How is the process to make clay pot coffee?
Before we start, we will need a large pot or a clay pot (which is where clay pot coffee gets its name). We pour in all the water and put it on to heat.
IMPORTANT: if you are going to use spices to flavour the coffee, or you prefer it to come out sweeter, you should pour the spices and sugar into the water at this point, when it is still cold.
As soon as the water starts to boil, we must take it away from the fire. Let a minute go by (so that it cools down a bit, since coffee should never be served in boiling water), pour in all the ground coffee, stir the whole thing a bit, and then cover the pot. It is crucial not to forget this detail: the pot must be covered so that the coffee brews correctly.
When we have done this, we let it rest for a quarter of an hour. It will be the infusion process, during which the water will take on the colour, aromas, and flavours typical of coffee beans.
After 15 minutes, it is time to filter or brew the coffee.
The coffee is abundant (it is assumed that in our recipe we have prepared a litre of coffee from a pot), so we can’t pour it all at once over the filter. We must filter it little by little, using a spoon to serve it. In this step, the most important thing is to be careful not to remove the bottom of the clay pot (or casserole), as all the dregs will have remained there. Use the spoon as many times as necessary, until all the coffee has been filtered out.
Once prepared, you can drink the coffee immediately. Or, if you need it, you can reserve it and keep it warm in another pot on a low heat (essential: don’t overheat it because it can’t boil!)

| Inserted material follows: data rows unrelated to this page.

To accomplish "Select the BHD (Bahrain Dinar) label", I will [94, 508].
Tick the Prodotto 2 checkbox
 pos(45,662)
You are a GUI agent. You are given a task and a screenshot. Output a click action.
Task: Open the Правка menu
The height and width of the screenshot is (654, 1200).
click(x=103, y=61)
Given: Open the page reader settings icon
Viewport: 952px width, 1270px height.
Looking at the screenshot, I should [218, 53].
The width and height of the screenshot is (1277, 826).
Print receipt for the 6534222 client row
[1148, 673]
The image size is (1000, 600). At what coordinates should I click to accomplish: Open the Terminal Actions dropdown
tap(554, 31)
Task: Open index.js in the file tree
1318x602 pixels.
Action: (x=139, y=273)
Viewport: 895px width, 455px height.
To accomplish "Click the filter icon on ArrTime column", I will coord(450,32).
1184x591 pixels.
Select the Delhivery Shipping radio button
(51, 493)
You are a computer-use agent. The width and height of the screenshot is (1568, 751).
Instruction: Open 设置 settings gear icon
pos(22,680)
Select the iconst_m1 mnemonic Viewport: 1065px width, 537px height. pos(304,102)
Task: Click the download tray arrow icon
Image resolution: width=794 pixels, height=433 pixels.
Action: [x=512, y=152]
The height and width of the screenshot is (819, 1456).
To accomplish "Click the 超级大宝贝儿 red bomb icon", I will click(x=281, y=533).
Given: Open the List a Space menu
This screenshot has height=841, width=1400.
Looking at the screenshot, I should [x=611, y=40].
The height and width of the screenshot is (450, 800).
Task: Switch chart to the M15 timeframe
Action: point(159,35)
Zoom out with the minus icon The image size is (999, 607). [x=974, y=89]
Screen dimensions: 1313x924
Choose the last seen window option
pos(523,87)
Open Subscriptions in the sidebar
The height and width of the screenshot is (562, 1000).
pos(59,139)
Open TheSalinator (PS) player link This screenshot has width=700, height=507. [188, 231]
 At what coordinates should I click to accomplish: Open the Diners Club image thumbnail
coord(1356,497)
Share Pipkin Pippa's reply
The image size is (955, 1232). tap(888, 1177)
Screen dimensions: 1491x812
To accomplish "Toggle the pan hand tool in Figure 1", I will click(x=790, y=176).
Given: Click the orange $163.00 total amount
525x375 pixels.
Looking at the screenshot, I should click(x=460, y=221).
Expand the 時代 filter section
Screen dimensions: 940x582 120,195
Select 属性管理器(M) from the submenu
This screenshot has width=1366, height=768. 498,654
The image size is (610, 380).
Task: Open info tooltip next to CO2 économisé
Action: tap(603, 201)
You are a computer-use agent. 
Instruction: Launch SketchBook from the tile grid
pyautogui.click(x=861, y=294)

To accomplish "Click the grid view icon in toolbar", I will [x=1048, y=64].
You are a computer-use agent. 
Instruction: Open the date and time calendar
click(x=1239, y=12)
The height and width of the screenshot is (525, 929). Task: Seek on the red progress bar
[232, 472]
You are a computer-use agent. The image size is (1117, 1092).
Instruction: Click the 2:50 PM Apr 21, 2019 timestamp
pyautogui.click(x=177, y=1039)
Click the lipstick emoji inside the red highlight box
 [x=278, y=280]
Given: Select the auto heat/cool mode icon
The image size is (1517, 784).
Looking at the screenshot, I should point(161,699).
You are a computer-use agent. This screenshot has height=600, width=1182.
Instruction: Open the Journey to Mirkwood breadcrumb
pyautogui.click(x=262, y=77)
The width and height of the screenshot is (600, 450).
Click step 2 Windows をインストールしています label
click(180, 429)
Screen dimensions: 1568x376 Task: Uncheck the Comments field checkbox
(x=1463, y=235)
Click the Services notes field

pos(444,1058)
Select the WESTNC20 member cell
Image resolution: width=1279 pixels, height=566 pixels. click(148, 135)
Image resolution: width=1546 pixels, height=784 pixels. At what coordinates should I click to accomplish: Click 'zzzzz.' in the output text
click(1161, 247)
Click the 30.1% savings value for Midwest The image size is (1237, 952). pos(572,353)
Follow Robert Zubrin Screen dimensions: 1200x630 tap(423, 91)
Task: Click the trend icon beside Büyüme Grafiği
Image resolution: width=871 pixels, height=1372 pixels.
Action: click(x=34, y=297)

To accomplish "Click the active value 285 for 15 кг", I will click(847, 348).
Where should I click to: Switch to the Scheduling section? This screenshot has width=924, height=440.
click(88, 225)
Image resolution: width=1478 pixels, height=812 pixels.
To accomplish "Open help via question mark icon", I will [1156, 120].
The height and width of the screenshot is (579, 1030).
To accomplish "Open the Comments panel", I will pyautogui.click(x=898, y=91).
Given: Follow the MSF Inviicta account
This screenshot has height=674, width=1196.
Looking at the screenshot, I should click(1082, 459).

Do you have any doubts? Well, to clear it up, we recommend you to check this video that explains in a graphic way how to prepare stew coffee:
The resulting pot coffee will be a coffee with an intense, aromatic taste (if spices have been used) and with a low concentration of caffeine, mainly if a raw material of the Arabica variety has been used.
Mexican Clay Pot Coffee
Café de Olla is a very typical Mexican coffee drink. Mexican clay pot coffee is similar to the way traditional clay pot coffee is prepared, which we have seen before, but it has some particularities that make it unique.
Clay pot coffee in Mexico is made by heating water in a large earthenware pot or jar, which must be wide. The water and the coffee must be cooked in a clay pot, because otherwise the taste would be different and it could not be considered an authentic café de Olla. Besides, the coffee beans must be very thickly ground, and sometimes they are even used whole (unground).
Clay pot coffee from Mexico is usually mixed with cinnamon and piloncillo (brown sugar cone), unlike clay pot coffee in Spain or Portugal that is flavoured with spices to the consumer’s taste. And of course, to serve it you have to use the genuine earthenware jars, so that the particular flavour of this coffee pot is maintained until the last moment.